LGBTの家探し 契約難しく 福岡
LGBTの性的少数者に入居しやすい環境づくりのため、不動産物件の賃貸を巡り新たな動きが出ている。
東京都渋谷区は2015年11月に同性カップルを公的に認め、証明書を交付する「同性パートナーシップ制度」を条例を施策し他の自治体も続いた。「同性パートナーシップ制度」は法的な拘束力はないが、不動産などの事業者にLGBTであることを理由とした差別を禁止している。
福岡市の不動産会社「三好不動産」は2016年11月からの10カ月間で、部屋探しに苦労する同性カップル14件の入居契約を成立させた。

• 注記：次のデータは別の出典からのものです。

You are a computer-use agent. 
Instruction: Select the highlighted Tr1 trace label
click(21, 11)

三好不動産の自社管理の物件以外では、入居希望の同性の2人の関係などを聞かれ、理解不足などから手続きがなかなか進まず、契約にいたらないケースもある。
棚村政行・早稲田大教授は「LGBTの部屋探しを支援する民間の取り組みが始まったことは評価できる。しかし住まいの確保は生活の基本であり、行政が積極的に支援すべきだ。相談窓口の設置や偏見をなくすための啓発、差別を禁止する条例の制定などが必要だ」と指摘している。

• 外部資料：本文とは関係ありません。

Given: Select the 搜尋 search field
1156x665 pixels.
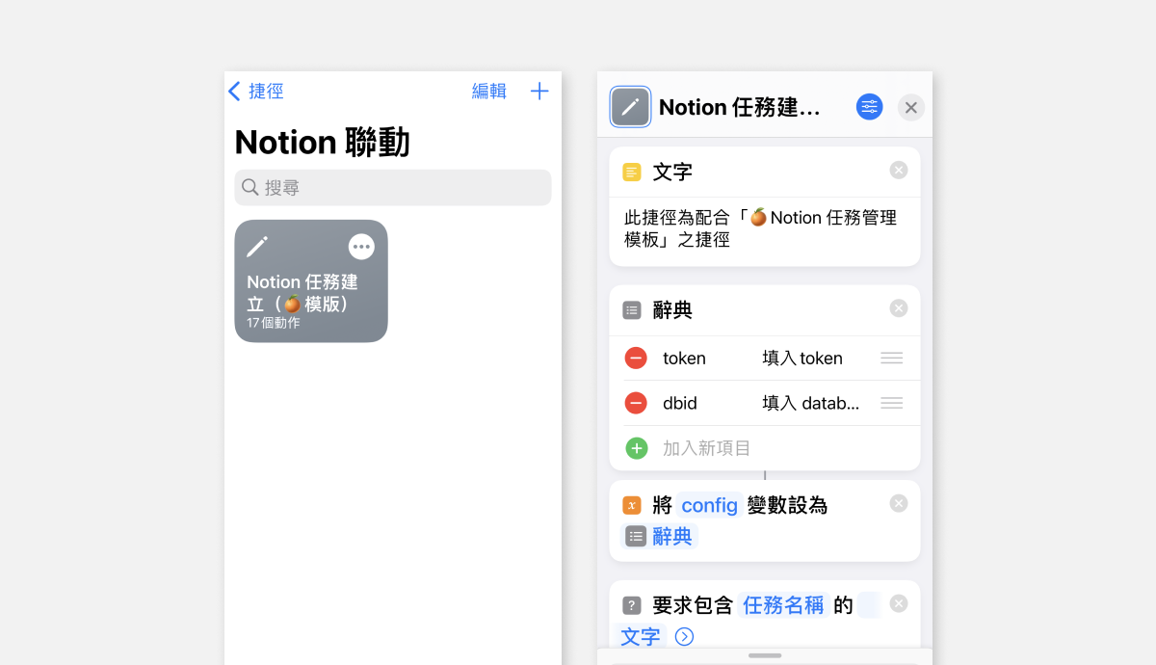Looking at the screenshot, I should coord(393,188).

世田谷区が16年にLGBTを対象に実施して965人から回答を得た調査では、「自治体に望むこと」(複数回答可)で、半数以上(約6割)の560人が「民間賃貸住宅への円滑な入居」と答えた。
また、不動産情報サイト「SUUMO」は2017年8月から、LGBTフレンドリーと表明した管理会社の賃貸物件を検索できるサービスを実施している。